Spirits are high as the crew cools the car off and goes over everything again. The plan is to turn it up even more on the next pass. But as Robin warned me earlier, drag racing is like a roller coaster, where highs and lows are a normal experience. We’d already seen that occur earlier this evening, and it was a trend that would continue. As Robin prepares for his fourth pass, it is apparent once again that something isn’t right. This time the issues are two-fold: the trans-brake isn’t working correctly, blowing a fuse in the process; and a setting was accidentally changed on the dump valve. Robin shuts the car off, and we push it back to the pits.

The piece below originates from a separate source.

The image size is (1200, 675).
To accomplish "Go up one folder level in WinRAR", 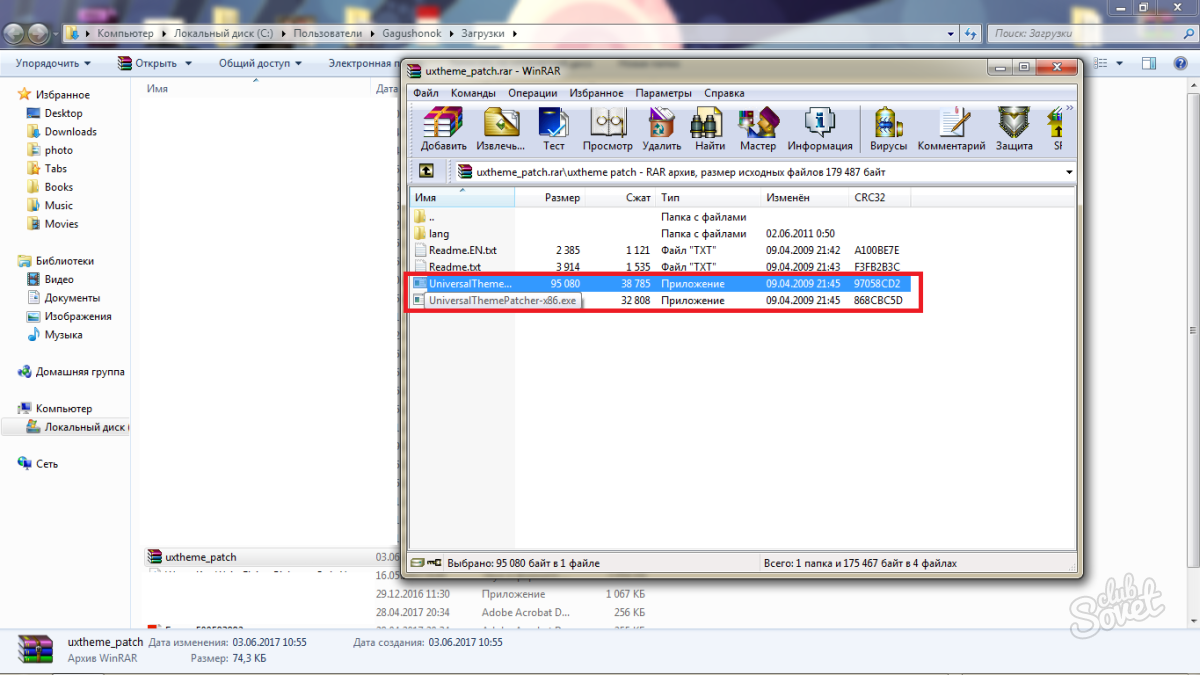I will 426,171.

The joy from the previous run is gone, and the team is all business as they search for the source of these problems before making our final run of the night. In four passes, we’d experienced two exceptional runs and two mechanical failures. So it’s no surprise when the fifth and final pass offers a bit of both. As Robin attempts to stage, the car still won’t bump in. He gently rolls the car in and lights both bulbs, then begins to build boost as the light turns green. It’s a good, straight pass, one that will win a lot of races. But the staging issue negates all that, and it’s a problem that must be fixed before race day. Robin knows it’s imperative that the team stay focused, and not get caught up in the emotional roller coaster.

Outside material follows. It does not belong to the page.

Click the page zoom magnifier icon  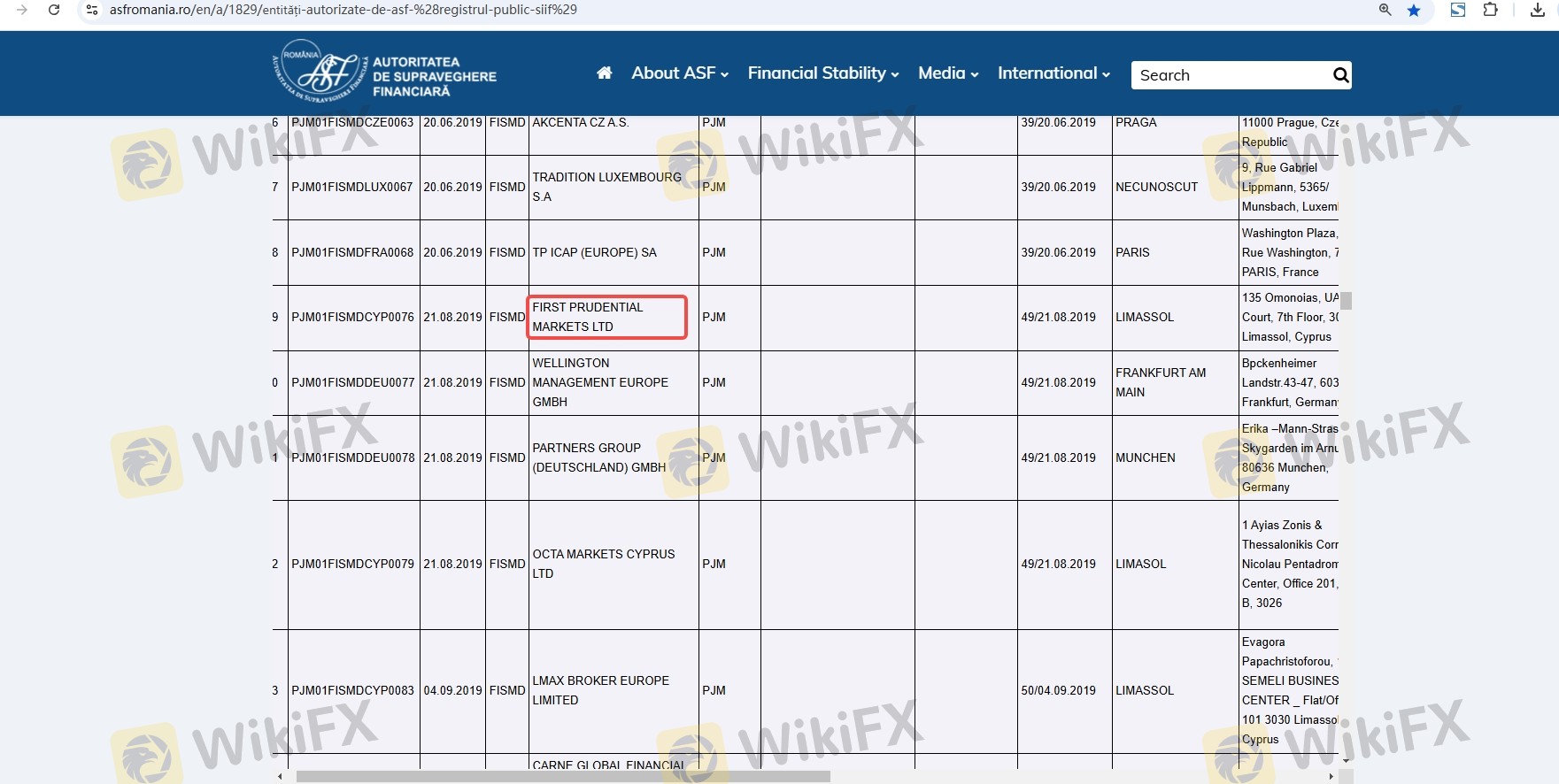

“What I’ve learned in business is, you’ve gotta get your people’s mind right around you,” Roberts says. “When you do great, you can’t let that get in your head. And when you do awful, you can’t let it hold you back. You’ve gotta get over it quickly, and move on. That’s what I’ve tried to drive into our entire crew. You can’t allow yourself to get caught up in the moment of euphoria, and you can’t allow yourself to get down when you’re trying to keep moving forward.”
It’s been a long day, and at two in the morning, we all finally have a moment to stop and eat. Robert Brown, a friend of one of the crew members, has graciously driven all the way from Arizona and offered to feed us this weekend. The aroma of spaghetti and three-meat sauce brings other teams like Murder Nova, Monza, and Dominator over to share in the meal. It’s a great way to end a night that was full of ups and downs.

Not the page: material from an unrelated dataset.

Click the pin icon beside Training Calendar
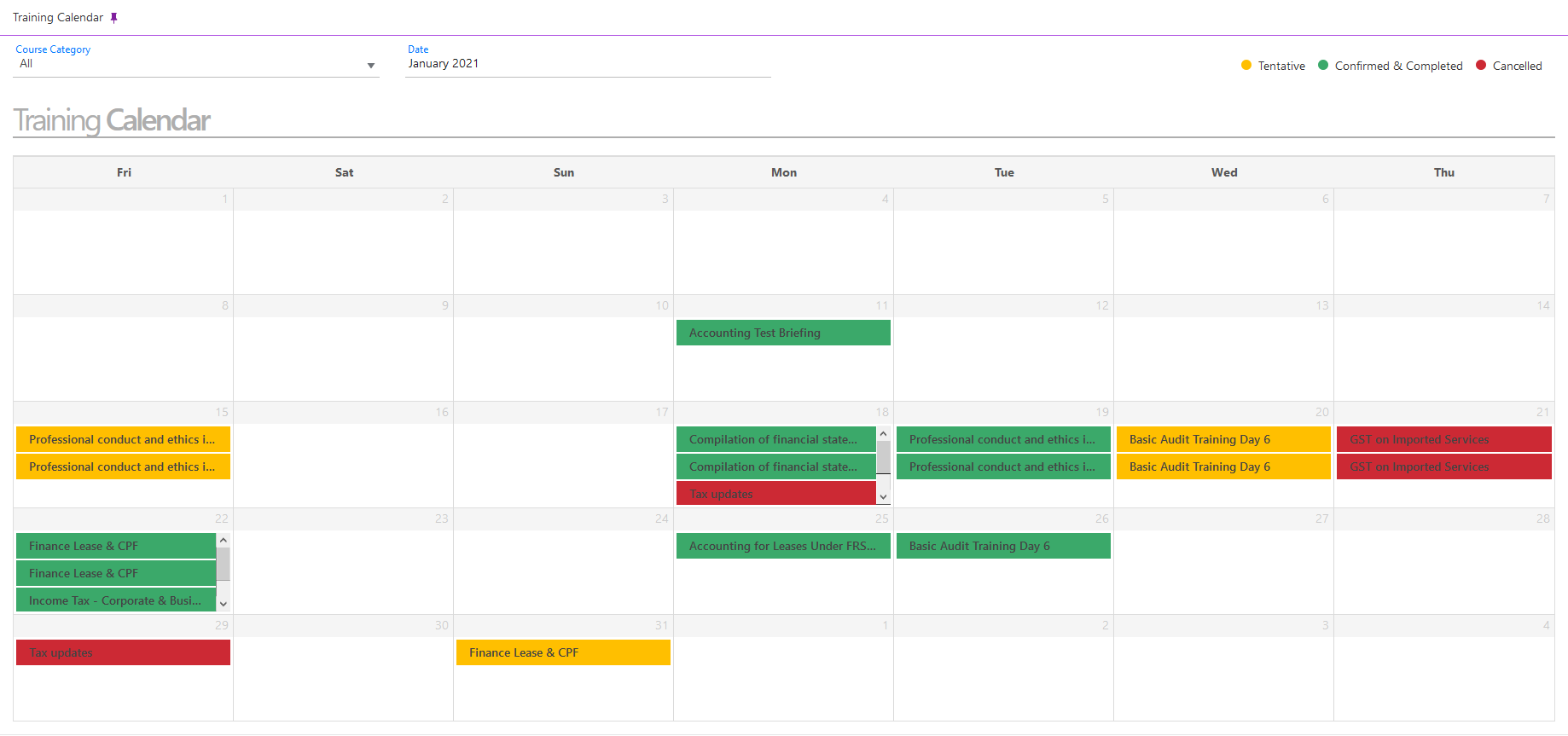The height and width of the screenshot is (736, 1568). [113, 18]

While the rest of the crew stays at the track, Robin, Jeremy and I head to our hotel. It’s nearly 4 a.m. when we arrive, and the front desk has marked us down as a no-show. Thankfully, the attendant gets us set up with rooms again, and because it’s so late, doesn’t charge us for the first night. After some quick showers, we get to bed at 4:30. We’ve been up for 25 hours straight, and it’s only day one.